The risk assessment and the results including the reasons for the ranking as either: ‘critical’ or ‘not critical’ should be documented.

The selection of validation activities should be commensurate with the complexity of the software and the risk associated with use of the software for its specific intended use.

Software V&V has to be performed on standalone software applications and hardware-based devices that incorporate software including  

  • Firmware and Embedded software running on medical device hardware
  • Software as a Medical Device (SaMD) which is software intended to be used for medical purposes without being part of a hardware medical device.
  • Off the Shelf (OTS) software and Software of Unknown Pedigree (SOUP)

IZiel Approach –

IZiels approach for Software Validation is to identify gaps in the processes and documentation required as per IEC 62304, and assist medical device manufacturers to bridge these gaps. Software V&V is performed using a combination of on-site/off-site resources. Assistance is also provided to prepare other required deliverables of Software Development Life Cycle (SDLC) and surrounding processes such as software plan, software requirements, software architecture, software risk analysis file, software requirements to risk mitigations to verification traceability matrix, software release document and software maintenance plan.

  • Software Requirements are documented in collaboration with software developers, application specialists and other subject matter experts, using identified user needs and overall system requirements.
  • Software Architecture is prepared in collaboration with systems architect and software developers, using which architecture validation activities is performed.
  • Software Detailed Design (SDD) is prepared in collaboration with software developers and software architects, during which a strategy is developed on least-burdensome-approach to capturing SDD and gathering required data to document the same.
  • Traceability matrix is created using industry leading software, Cognition Cockpit, such that the required software requirements to risk mitigations to verification is covered in its entirety.
  • Unit Testing and Static Analysis is conducted on tools and infrastructure as per strategy set in collaboration with software developers.
  • Integration Testing and Regression Testing is conducted as per strategy set in collaboration with software developers, software architects and system engineers.
  • Software Verification is performed as per strategy set in collaboration with software developers, for which protocols are designed based on identified software requirements.
  • Software validation is performed as a part of systems validation activities which is determined by captured user needs in collaboration with application specialists.
  • Software Risk Management activities are conducted in collaboration with application specialists, software developers, software architects and other subject matter experts.
  • Computer Systems Validation (CSV) for tools used during SDLC is conducted as per strategy set by software developers.

IZiel has highly trained software engineers with multiple years of experience in software coding, software verification and software validation.
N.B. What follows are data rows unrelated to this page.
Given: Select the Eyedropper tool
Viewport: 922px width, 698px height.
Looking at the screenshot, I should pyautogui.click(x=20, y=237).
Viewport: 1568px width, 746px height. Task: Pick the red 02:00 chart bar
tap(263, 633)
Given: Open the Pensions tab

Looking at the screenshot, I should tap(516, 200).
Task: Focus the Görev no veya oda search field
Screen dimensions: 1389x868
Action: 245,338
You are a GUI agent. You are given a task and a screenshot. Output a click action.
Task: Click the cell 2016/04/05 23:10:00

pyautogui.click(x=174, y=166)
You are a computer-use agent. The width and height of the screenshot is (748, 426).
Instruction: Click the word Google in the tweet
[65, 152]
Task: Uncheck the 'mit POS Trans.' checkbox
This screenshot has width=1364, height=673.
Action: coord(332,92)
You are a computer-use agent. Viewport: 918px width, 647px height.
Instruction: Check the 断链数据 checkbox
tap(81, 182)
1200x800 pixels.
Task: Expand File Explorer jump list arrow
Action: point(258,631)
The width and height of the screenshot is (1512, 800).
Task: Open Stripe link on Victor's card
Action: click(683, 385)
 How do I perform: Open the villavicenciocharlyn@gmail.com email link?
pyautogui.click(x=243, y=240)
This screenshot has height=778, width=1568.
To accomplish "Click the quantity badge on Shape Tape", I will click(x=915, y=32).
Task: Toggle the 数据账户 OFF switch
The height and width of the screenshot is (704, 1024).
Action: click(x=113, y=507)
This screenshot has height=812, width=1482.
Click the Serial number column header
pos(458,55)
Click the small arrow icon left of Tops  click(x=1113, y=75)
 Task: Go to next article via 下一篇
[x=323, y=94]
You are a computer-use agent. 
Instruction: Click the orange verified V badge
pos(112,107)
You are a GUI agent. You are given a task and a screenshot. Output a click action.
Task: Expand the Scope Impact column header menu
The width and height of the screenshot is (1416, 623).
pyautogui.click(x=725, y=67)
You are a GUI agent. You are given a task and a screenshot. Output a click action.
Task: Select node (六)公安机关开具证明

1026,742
The team consists of senior engineers who have worked in design and development of highly sophisticated implantable devices at industry leading companies, with direct expertise in software V&V. This team, with the support of IZiels regulatory and clinical experts, are decidedly equipped to handle complex software validation activities for medical device manufacturers. Integrating risk assessments into the validation lifecycle and documenting the basis for what was done also provides a level of assurance to management and regulatory authorities that the system was properly defined, designed, built, tested, operated, and maintained.